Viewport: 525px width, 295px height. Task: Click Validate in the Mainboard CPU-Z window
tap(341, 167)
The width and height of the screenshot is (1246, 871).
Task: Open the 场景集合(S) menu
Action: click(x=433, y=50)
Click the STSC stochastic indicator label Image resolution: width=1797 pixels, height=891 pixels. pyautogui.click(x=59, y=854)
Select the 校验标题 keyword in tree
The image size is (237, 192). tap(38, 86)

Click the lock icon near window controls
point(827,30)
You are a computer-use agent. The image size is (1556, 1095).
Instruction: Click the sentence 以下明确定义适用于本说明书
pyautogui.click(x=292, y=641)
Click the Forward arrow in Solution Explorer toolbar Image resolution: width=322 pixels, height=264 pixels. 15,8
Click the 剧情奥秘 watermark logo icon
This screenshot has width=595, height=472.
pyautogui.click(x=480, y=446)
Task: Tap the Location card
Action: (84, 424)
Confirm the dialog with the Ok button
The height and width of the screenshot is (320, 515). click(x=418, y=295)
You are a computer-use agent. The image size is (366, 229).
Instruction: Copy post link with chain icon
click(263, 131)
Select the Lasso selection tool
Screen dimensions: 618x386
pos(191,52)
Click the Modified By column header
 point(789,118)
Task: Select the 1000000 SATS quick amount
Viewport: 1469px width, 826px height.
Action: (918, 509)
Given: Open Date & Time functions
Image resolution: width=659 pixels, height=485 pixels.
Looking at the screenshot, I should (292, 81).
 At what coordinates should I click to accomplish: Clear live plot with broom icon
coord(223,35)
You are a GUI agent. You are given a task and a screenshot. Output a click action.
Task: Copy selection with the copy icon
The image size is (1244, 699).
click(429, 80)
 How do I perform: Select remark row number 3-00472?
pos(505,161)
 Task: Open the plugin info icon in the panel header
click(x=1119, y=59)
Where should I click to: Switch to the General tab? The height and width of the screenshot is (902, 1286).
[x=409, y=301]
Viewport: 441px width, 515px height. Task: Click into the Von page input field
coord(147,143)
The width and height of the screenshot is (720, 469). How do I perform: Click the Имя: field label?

What needs to be done — What is needed is an exact reproduction of the data.

Solution to the problem —
Viewport: 525px width, 295px height. Task: Click Validate in the Mainboard CPU-Z window
tap(341, 167)
The width and height of the screenshot is (1246, 871).
Task: Open the 场景集合(S) menu
Action: click(x=433, y=50)
Click the STSC stochastic indicator label Image resolution: width=1797 pixels, height=891 pixels. pyautogui.click(x=59, y=854)
Select the 校验标题 keyword in tree
The image size is (237, 192). tap(38, 86)

Click the lock icon near window controls
point(827,30)
You are a computer-use agent. The image size is (1556, 1095).
Instruction: Click the sentence 以下明确定义适用于本说明书
pyautogui.click(x=292, y=641)
Click the Forward arrow in Solution Explorer toolbar Image resolution: width=322 pixels, height=264 pixels. 15,8
Click the 剧情奥秘 watermark logo icon
This screenshot has width=595, height=472.
pyautogui.click(x=480, y=446)
Task: Tap the Location card
Action: (84, 424)
Confirm the dialog with the Ok button
The height and width of the screenshot is (320, 515). click(x=418, y=295)
You are a computer-use agent. The image size is (366, 229).
Instruction: Copy post link with chain icon
click(263, 131)
Select the Lasso selection tool
Screen dimensions: 618x386
pos(191,52)
Click the Modified By column header
 point(789,118)
Task: Select the 1000000 SATS quick amount
Viewport: 1469px width, 826px height.
Action: (918, 509)
Given: Open Date & Time functions
Image resolution: width=659 pixels, height=485 pixels.
Looking at the screenshot, I should (292, 81).
 At what coordinates should I click to accomplish: Clear live plot with broom icon
coord(223,35)
You are a GUI agent. You are given a task and a screenshot. Output a click action.
Task: Copy selection with the copy icon
The image size is (1244, 699).
click(429, 80)
 How do I perform: Select remark row number 3-00472?
pos(505,161)
 Task: Open the plugin info icon in the panel header
click(x=1119, y=59)
Where should I click to: Switch to the General tab? The height and width of the screenshot is (902, 1286).
[x=409, y=301]
Viewport: 441px width, 515px height. Task: Click into the Von page input field
coord(147,143)
The width and height of the screenshot is (720, 469). How do I perform: Click the Имя: field label?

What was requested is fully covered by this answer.